Begin with the Patriarch Abraham shattering idols in his father’s shop in ancient Mesopotamia. Continue with the battered busts of Roman emperors that are nowadays fished out of the Tiber, signs of the fury of the men who deposed them and tossed their images into the water. Then there were the Byzantine iconoclasts who destroyed painted panels of the saints with gusto, or the English Reformers who looted the monasteries and their tombs and relics, or the French Revolutionaries who smashed stained glass windows.

Take a case closer to home. In July 1776 in New York City, after hearing the Declaration of Independence read, members of the Sons of Liberty as well as soldiers and sailors tore down the gilded lead equestrian statue of King George III. Actually that was merely a last act of the drama. Earlier they destroyed royal coats of arms all over the city as well as a portrait of the king in the Council Chamber.

In modern times Russian revolutionaries ransacked churches, Nazis burned books, and the post-1989 revolutionaries tore down statues of Communist leaders.

The forces of order often try to put things back together again in various cases but revolutionary ardor is hard to extinguish. In fact, such attempts often only make things worse. In Revolutionary New York, for example, royal troops managed to steal back the severed head of the king’s statue but then they sent it home to England, which did not exactly bespeak confidence in their staying power in the Colonies.

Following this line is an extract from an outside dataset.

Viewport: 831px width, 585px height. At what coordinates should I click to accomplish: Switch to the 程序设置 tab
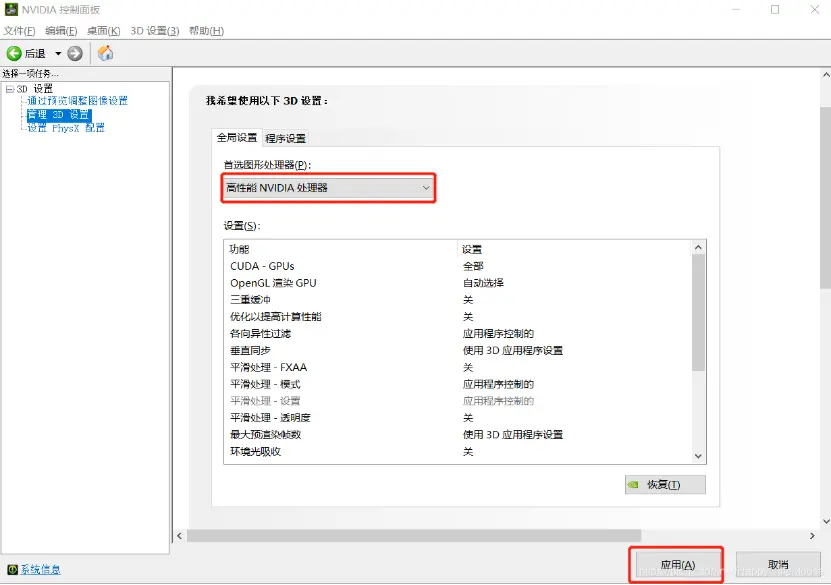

Or take an earlier example. After Julius Caesar defeated Pompey in Rome’s Civil War, Caesar’s partisans tore down Pompey’s statue. Caesar later had Pompey’s statue restored, as if that would put Rome back together again. But Caesar’s angry supporters thought it symbolized the various ways in which he favored his former opponents at their expense. Small wonder that, as one ancient source says, the assassins who stabbed Caesar to death on the Ides of March (March 15, 44 BC) included more of his friends than his enemies.

The truth is, there is no sure way to stop the idol smashers without military force. But although nations are willing to go to war for many reasons, saving the world’s cultural heritage is not among them. War for archaeology? If we are not willing to fight ISIS when it beheads our citizens we certainly won’t fight it when it destroys statues.

For now, the civilized world will have to swallow the bitter pill of ISIS’s vandalism. ISIS is putting some objects for sale and we can only hope that they are saved and eventually restored to the public.

In the meantime we need to remember these acts of vandalism as symbols of the far more brutal and dangerous forces that are afoot.